Of the entries below, return exactly those lines that fall between the one containing "Click the FDI" and the one containing "Task: Open Đổi mảnh fragment exchange button", the two end lines included.

[[ Supplied data open ]]

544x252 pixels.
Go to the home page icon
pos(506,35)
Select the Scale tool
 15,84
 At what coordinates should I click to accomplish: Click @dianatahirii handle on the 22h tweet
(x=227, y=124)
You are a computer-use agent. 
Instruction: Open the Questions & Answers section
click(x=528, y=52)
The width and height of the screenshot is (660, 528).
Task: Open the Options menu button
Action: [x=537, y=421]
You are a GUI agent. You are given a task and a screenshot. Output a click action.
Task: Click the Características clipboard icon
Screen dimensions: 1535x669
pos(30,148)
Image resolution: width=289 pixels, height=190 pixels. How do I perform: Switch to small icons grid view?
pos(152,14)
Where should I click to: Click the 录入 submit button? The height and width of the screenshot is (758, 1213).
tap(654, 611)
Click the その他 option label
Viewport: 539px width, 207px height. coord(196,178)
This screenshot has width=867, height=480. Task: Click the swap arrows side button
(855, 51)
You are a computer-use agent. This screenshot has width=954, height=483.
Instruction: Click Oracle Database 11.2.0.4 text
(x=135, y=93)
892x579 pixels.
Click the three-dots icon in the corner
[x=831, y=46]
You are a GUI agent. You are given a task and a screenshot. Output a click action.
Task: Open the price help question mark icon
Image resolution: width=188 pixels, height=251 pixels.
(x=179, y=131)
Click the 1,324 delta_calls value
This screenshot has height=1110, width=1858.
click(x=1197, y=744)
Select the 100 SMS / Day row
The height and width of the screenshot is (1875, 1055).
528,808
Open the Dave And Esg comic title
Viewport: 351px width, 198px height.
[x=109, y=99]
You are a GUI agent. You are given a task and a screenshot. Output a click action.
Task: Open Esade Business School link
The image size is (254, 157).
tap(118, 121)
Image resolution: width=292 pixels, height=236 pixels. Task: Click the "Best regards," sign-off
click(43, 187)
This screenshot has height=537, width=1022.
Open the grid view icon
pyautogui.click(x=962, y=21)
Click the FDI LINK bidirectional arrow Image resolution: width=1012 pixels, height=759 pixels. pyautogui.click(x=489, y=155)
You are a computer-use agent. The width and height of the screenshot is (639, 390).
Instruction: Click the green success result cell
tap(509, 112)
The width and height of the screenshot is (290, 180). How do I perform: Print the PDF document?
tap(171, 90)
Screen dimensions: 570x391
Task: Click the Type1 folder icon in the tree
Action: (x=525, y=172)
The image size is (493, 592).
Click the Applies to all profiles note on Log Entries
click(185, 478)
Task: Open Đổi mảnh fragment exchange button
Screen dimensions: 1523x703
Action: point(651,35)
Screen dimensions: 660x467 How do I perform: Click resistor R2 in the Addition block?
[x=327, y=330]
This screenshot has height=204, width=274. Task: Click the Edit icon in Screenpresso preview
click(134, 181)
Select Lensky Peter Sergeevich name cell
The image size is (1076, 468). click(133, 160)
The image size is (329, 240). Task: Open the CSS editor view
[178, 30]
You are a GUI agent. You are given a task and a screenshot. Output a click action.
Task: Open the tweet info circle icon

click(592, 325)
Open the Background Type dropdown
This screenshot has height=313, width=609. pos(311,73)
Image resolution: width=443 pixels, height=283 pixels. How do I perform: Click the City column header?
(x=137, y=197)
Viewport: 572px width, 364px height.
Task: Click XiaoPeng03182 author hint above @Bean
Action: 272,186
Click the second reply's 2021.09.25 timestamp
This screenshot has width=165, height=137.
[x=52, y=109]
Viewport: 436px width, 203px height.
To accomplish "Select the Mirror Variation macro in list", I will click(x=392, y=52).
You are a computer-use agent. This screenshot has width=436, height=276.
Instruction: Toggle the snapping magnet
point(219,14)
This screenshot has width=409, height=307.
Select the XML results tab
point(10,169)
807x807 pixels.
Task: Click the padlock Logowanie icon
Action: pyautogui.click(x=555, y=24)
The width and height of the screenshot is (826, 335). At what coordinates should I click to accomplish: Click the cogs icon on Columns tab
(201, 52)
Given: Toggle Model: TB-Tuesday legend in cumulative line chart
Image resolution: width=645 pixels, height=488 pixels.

[[ Supplied data closed ]]

_Output of the task:_
Click the FDI LINK bidirectional arrow Image resolution: width=1012 pixels, height=759 pixels. pyautogui.click(x=489, y=155)
You are a computer-use agent. The width and height of the screenshot is (639, 390).
Instruction: Click the green success result cell
tap(509, 112)
The width and height of the screenshot is (290, 180). How do I perform: Print the PDF document?
tap(171, 90)
Screen dimensions: 570x391
Task: Click the Type1 folder icon in the tree
Action: (x=525, y=172)
The image size is (493, 592).
Click the Applies to all profiles note on Log Entries
click(185, 478)
Task: Open Đổi mảnh fragment exchange button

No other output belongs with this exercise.